Holding umbrellas or simply braving the downpour, some even in wheelchairs, voters were seen constantly entering into Public School 154, located in Harlem, uptown Manhattan, one of the over 1,200 polling sites across the city.
"The turnout has been particularly heavy," said New York City Board of Elections Commissioner Frederic M. Umane, while inspecting the site around 10:00 a.m. (1500 GMT), four hours after the voting began.
"This approaches what we would have in a presidential election," he said, expressing hope that people waiting in long lines in various locations could have an "appropriate patience to be able to get through the process."
"If I don't vote, then I don't have a voice in the future for my children, your children and everybody's children," said 74-year-old Barbara White, a former medical worker. "We need to work together to make it a better world."
Voters in all 50 U.S. states are casting ballots Tuesday in the 2018 midterm elections, which will have profound impact on U.S. politics for the next two years. Today's vote will decide control of both the U.S. Senate and House of Representatives, as well as state and local office holders.
Kate Shein, 30, labeled herself a generally independent voter, while she cast her votes for those who can better protect civil rights and women's reproductive health, two issues that matter most to her.

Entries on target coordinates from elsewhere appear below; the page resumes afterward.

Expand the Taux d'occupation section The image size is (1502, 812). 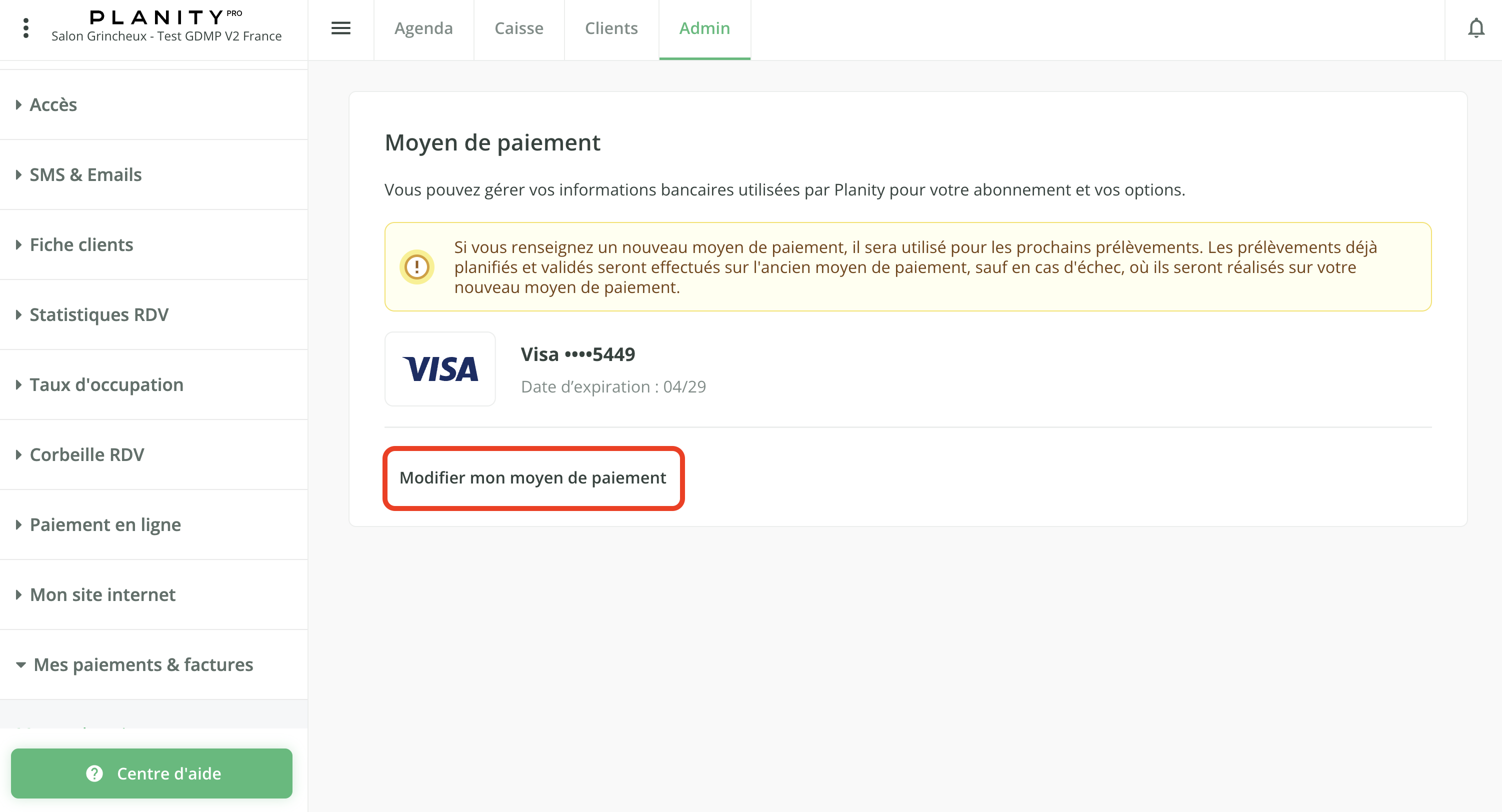tap(106, 384)
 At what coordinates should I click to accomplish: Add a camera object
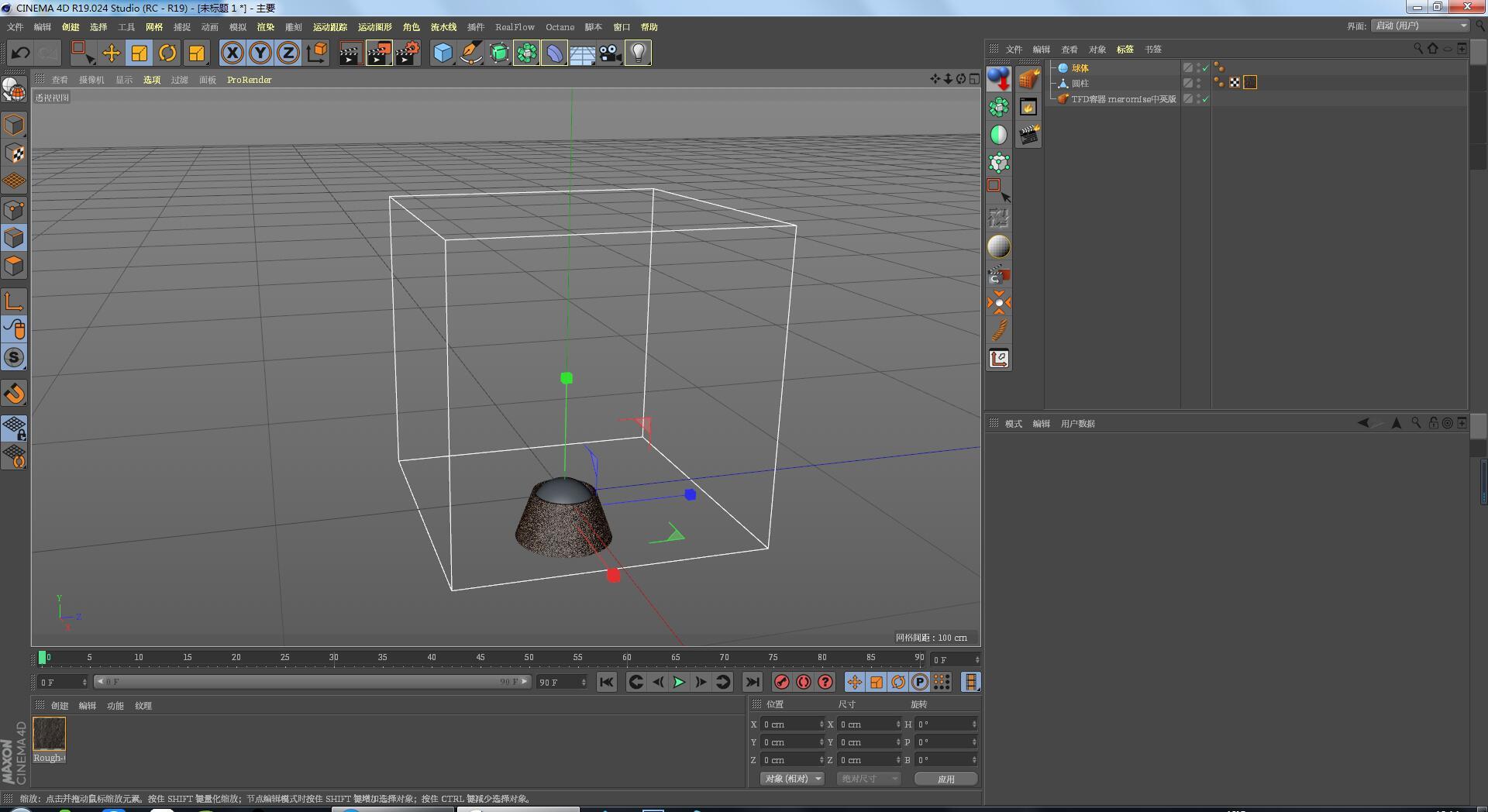pyautogui.click(x=610, y=53)

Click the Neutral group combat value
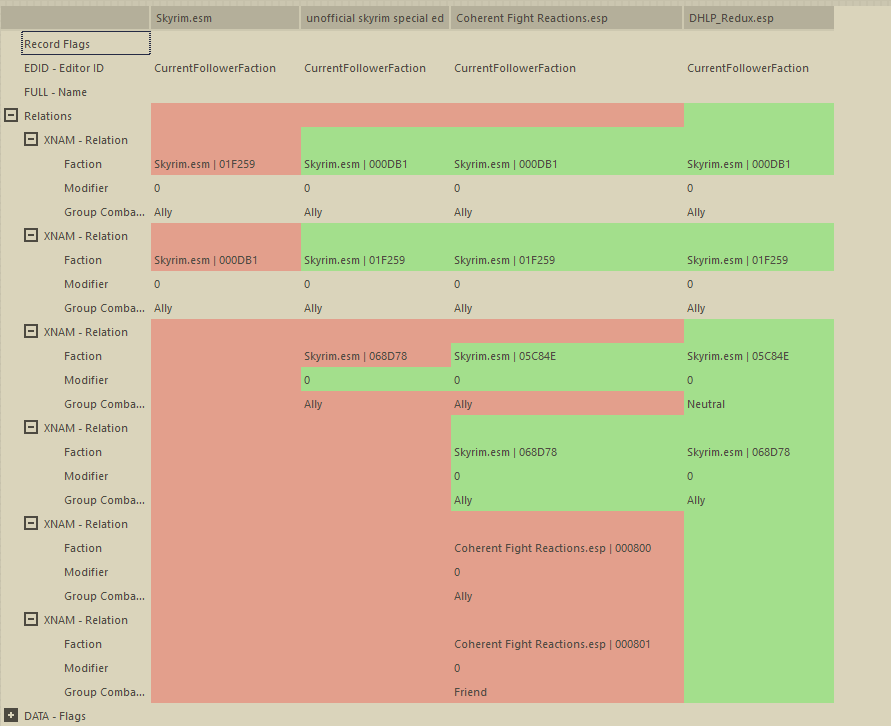coord(706,404)
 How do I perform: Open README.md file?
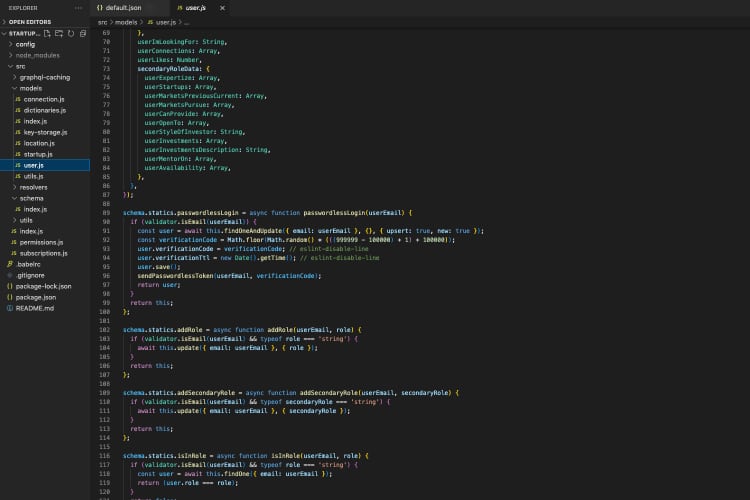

Joanna Dawe, election district inspector at Central Family Life Center, a polling site on Staten Island, New York City, told Xinhua that more people showed up to vote during this election as compared with that four years ago.
The peak time for voters usually came after work from 6 p.m. to 9 p.m., according to the seasoned election worker.
Outside this polling site, Frederick Maley, 65, was holding a poster with candidates' names on it, and called on people to vote.
"I vote every election. It's a privilege," he said, adding that social security, medical aid and health care for middle class and working Americans were his major concerns when making choices.
Maley's opinion was echoed by Fiona Lin, a 46-year-old English teacher at a local middle school, who said it was important to make sure that children, adults, the elderly and particularly immigrants have access to quality health care.
Paul Allen, 74, said he voted all the time. "Even one time when I was in hospital."
The former mailman, who came to the country "on a boat" over 40 years ago, came to polls wishing the immigration issue should be addressed in a more proper way. "Keeping immigrants out is not the way America is built," he noted.
Voter enthusiasm was nationwide high during this election. People who are eligible to vote joined the droves to cast ballots across the United States on Tuesday.
A recent survey by TargetSmart, a U.S. voter file data provider, showed that more than 35 million votes have already been cast in early voting nationwide, a record turnout for midterms.